# Cleaning Oxidized Stems



## phineasrex (Jul 12, 2010)

Hello all, 

Just had a quick question. I'm fairly new to pipe smoking, and I bought a few estates pipes from ebay, all of which have oxidized stems. I know you can use a buffing machine to take care of this, but I don't have one of those. What I do have is a Dremel tool with buffing wheel attachments. Was wondering if that is ok to use. I only ask because information I found on another forum specified using a very low RPM setting and I'm not sure my Dremel is that low powered. Just looking for some thoughts/ideas, or whatever you're willing to give me. Thanks in advance.


----------



## Contrabass Bry (May 3, 2010)

Such a small buffing attachment has the makings for some potential uneven spots on soft vulcanite.

If it is fairly bad, start with some 1000 grit wet/dry sandpaper and move up from there until you have a smooth matte finish. Then apply some beeswax or (as some have touted) extra virgin olive oil.

My oxidation hasn't been bad so I've been able to use a Mr. Clean Magic Eraser. Works real well.

If I don't feel like using a lot of elbow grease with beeswax after that, I'll just take a swab of the oil from the side of my nose to keep it from being exposed until I CAN give it the beeswax.

Some swear by (relatively) expensive pastes and such. I'm a cheapo...


----------



## Brilliant (Jan 28, 2010)

I agree and stay away from the dremel due to uneven spots or damage. You can drop the stems in bleach and let them soak for a bit like an hour or four they will come out looking even worse and then just give them a quick rub down til you are satisfied with the coloring and then I rub mine down with some cooking oil and them sit.


----------



## GuitarDan (Nov 26, 2009)

soak 2 hours in a 50/50 bleach & water mixture, follow up with wet sanding starting at 400, then 600, 800, 1000, 1200, 2000, then buff with mequires auto polish, then buff with chapstick


----------



## GuitarDan (Nov 26, 2009)

use a pink pearl eraser to back the sand paper for even pressure. the more you buff, the less crisp/precise any factory edges become.


----------



## Brilliant (Jan 28, 2010)

Yeah forgot to mention that when the stem comes out of the bleach is it going to be a little on the rough side


----------



## commonsenseman (Apr 18, 2008)

Contrabass Bry said:


> Such a small buffing attachment has the makings for some potential uneven spots on soft vulcanite.
> 
> If it is fairly bad, start with some 1000 grit wet/dry sandpaper and move up from there until you have a smooth matte finish. Then apply some beeswax or (as some have touted) extra virgin olive oil.
> 
> ...


I've recently dicovered the magic eraser, works like a charm. Wet sanding works well too. Just add a little olive oil or wax & you're good to go.


----------



## Brilliant (Jan 28, 2010)

Make sure its Olive oil and not extra virgin olive oil, that is a powerful taste and i don't think it will go well with any tobacco


----------



## GuitarDan (Nov 26, 2009)

Only oxidation is removed by the bleach. The wet sanding and polishing are to perfect the remaining vulcanite surface. 

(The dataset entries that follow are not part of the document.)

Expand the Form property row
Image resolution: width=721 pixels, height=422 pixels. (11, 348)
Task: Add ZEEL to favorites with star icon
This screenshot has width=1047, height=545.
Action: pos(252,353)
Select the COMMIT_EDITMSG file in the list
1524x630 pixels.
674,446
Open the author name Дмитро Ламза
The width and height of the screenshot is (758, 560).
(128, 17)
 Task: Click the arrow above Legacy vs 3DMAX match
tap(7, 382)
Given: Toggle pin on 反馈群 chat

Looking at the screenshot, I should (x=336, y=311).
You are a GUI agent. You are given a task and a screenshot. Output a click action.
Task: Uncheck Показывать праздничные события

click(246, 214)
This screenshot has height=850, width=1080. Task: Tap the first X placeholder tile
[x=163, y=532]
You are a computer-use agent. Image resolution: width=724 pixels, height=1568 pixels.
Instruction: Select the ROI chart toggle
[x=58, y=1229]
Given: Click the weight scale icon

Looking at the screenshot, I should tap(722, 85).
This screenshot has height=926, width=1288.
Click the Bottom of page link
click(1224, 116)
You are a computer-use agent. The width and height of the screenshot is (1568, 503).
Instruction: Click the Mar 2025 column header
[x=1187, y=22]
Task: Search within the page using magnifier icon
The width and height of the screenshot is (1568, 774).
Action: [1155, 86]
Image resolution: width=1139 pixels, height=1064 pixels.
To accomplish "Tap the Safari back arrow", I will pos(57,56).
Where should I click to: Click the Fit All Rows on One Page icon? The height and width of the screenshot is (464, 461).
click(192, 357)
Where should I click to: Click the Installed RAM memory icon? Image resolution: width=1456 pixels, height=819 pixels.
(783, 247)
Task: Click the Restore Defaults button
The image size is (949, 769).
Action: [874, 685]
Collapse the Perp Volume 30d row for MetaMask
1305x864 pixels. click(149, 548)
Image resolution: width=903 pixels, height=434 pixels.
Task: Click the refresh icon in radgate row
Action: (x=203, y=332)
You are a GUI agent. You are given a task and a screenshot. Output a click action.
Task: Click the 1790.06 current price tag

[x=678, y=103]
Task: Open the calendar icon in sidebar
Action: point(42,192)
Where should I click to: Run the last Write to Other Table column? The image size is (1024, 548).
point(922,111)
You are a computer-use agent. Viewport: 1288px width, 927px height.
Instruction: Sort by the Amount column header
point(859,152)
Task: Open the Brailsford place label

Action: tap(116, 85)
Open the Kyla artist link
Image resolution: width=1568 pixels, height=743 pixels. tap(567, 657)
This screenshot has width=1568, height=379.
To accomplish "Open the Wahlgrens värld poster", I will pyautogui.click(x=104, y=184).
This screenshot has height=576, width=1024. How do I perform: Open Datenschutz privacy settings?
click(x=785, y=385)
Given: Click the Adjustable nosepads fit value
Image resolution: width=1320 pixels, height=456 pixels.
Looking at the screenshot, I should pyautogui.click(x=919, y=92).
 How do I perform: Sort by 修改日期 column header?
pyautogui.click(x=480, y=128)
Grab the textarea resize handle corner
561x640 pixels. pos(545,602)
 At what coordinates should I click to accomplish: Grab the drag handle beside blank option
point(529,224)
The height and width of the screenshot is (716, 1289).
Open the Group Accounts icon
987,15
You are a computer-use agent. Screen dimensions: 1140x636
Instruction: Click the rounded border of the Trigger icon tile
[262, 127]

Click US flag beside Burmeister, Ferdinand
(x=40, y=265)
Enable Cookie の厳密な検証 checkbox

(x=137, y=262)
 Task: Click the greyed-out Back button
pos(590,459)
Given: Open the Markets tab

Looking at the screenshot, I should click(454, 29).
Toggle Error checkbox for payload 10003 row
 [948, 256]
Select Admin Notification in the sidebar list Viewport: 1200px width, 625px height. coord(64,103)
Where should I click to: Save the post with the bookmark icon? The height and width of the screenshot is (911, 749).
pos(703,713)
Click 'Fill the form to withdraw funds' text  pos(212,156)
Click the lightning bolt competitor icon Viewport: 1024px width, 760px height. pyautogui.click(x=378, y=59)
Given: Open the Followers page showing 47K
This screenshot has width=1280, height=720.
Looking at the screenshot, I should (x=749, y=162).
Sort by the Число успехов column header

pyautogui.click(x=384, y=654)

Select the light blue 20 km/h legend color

There is no magic alchemy that transmogrifies green oxidation into shiny black vulcanite...


----------



## phineasrex (Jul 12, 2010)

Thanks guys for all info/advice. Since i have several estates I am going to try several of these techniques and see which one works best for me.


----------



## Brilliant (Jan 28, 2010)

I think there should be an estate pipe refurb sticky, I know the faq has a good bit of info in it but you do have to pull a lot of it out.


----------



## x6ftundx (Jul 31, 2008)

I just bought a bench grinder/polisher from Ebay for 40 bucks and it works great... you can get the wax at lowes or homedepot and the carnoba wax from ebay in a brick... it really works well...


----------



## GlassEye (Oct 25, 2009)

I would use a large felt buffer wheel on a dremel. If you have the speed control set it down to 1, or the lowest setting. I am not sure what polishing medium to use, I have never polished a pipe stem but i have used the dremel to polish many other things. If you do not sit in a single spot you should not have any issues with keeping an even surface.


----------



## Daggers62 (Jun 3, 2010)

Having used a Dremel to polish both briar and stem ............... DONT USE A DREMEL!!!! Trust me, you will regret it, maybe not this time because you might get away without any damage but all that does is lull you into a false sense of security. :mad2::mad2:

As has been said, Bleach in the first instance. You can watch them turn black before your eyes. Make sure you cover any manufacture markings with petroleum jelly, this will protect them, bleach can make short work of white markings!!!!!!!!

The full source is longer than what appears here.